# coneccion de resistencias



## sadiel (Dic 2, 2006)

como colocar 8 leds en serie con 8 resistencias de 220 ohmios los leds son de 3v cada una y lo quiero alimentar con 9v

las resistencias tienen polaridad
de que lado las conecto porfavor ponganme una imagen para ver com lo puedo hacer.
les agradeseria su ayuda


----------



## Loktar (Dic 2, 2006)

No, la resistencias NO tienen polaridad.


----------



## Apollo (Dic 3, 2006)

Hola sadiel:

Como bien indica el amigo Loktar las Resistencias no tienen polaridad, pero los Leds si la tienen.
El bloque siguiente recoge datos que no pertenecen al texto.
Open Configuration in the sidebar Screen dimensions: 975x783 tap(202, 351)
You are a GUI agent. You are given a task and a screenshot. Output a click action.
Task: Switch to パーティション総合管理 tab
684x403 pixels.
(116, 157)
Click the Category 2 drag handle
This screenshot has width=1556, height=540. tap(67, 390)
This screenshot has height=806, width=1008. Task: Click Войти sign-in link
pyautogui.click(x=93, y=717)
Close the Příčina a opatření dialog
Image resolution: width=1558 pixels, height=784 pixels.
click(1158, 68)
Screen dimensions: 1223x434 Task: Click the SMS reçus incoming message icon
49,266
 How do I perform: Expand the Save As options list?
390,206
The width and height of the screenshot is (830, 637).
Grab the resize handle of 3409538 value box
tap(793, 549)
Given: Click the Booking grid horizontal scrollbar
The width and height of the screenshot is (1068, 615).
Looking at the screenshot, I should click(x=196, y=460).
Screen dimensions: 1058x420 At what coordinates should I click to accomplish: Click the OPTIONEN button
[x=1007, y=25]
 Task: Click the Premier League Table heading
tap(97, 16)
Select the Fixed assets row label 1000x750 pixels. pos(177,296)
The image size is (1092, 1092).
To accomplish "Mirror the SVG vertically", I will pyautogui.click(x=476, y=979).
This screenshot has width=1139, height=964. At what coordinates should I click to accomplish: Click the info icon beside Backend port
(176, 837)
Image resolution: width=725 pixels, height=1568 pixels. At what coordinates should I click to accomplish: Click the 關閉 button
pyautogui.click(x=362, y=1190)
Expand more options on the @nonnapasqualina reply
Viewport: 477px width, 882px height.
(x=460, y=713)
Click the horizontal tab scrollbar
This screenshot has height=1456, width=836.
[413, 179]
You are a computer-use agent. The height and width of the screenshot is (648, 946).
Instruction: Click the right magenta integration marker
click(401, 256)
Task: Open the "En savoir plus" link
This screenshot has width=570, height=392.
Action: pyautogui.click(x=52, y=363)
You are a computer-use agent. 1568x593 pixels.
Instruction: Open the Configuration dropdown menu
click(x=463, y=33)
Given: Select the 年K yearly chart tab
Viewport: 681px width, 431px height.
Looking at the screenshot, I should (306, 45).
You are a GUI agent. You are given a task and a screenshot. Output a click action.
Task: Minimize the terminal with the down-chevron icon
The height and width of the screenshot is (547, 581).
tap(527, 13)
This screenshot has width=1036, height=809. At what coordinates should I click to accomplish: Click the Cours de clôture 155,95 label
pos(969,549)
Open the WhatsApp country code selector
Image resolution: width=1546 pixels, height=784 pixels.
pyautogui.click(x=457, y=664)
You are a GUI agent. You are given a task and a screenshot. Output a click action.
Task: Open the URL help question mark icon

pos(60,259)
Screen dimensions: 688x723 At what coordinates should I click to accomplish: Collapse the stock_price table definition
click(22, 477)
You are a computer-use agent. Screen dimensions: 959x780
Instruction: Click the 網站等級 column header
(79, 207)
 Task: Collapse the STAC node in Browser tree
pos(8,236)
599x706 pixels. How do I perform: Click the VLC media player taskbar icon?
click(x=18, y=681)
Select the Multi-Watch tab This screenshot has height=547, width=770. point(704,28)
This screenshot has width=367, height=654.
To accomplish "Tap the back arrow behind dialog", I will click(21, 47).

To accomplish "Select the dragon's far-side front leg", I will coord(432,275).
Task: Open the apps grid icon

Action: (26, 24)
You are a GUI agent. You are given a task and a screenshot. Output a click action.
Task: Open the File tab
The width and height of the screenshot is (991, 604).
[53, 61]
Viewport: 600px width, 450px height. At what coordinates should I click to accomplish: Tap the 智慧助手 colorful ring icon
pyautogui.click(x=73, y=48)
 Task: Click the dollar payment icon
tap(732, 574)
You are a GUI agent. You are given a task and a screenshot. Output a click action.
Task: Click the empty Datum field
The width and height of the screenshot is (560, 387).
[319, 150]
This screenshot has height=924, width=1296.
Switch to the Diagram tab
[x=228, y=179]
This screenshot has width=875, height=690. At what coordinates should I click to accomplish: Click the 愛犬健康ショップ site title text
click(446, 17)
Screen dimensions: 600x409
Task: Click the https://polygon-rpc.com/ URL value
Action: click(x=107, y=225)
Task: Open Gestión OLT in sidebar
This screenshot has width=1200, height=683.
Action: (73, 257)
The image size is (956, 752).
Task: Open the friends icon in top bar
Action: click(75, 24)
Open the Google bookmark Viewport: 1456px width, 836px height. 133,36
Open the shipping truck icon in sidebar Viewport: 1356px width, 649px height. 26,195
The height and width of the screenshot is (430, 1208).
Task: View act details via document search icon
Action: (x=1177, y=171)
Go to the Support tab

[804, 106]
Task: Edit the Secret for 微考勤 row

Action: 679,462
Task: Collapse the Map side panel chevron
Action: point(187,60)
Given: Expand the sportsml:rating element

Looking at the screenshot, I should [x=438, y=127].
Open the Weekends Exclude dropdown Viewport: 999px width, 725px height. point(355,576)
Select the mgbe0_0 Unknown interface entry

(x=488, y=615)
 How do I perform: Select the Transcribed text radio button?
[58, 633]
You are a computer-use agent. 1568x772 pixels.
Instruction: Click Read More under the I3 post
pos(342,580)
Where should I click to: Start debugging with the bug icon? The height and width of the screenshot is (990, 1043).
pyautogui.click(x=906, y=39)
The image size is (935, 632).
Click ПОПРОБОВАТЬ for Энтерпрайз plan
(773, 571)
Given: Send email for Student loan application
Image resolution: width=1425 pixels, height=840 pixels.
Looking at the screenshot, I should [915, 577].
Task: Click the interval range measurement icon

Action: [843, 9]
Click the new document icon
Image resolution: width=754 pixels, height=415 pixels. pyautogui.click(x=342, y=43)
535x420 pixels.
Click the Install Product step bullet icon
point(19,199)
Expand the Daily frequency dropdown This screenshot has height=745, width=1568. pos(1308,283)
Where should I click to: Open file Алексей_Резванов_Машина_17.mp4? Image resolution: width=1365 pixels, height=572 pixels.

El pin largo de los Leds es el Cátodo y va conectado hacia la tierra del circuito, el pin corto es el Ánodo y va conectado hacia el positivo de la fuente de voltaje. Necesitas resistencias como limitadoras de corriente, de no ponerlas y conectar los Leds directamente a la fuente se quemarían, uno de los valores más comunes para estas resistencias es de 220 Ohms.

No es muy útil que los conectes en serie, ya que baja considerablemente la corriente que fluye por el circuito, haciendo que todos los leds enciendan muy poco, Normalmente se ponen todos es paralelo.

Dejo un diagrama con las dos formas de conectarlos.

Espero y te sea de utilidad esta información
Un saludo al foro


----------



## sadiel (Dic 3, 2006)

gracias po tu ayuda manito


----------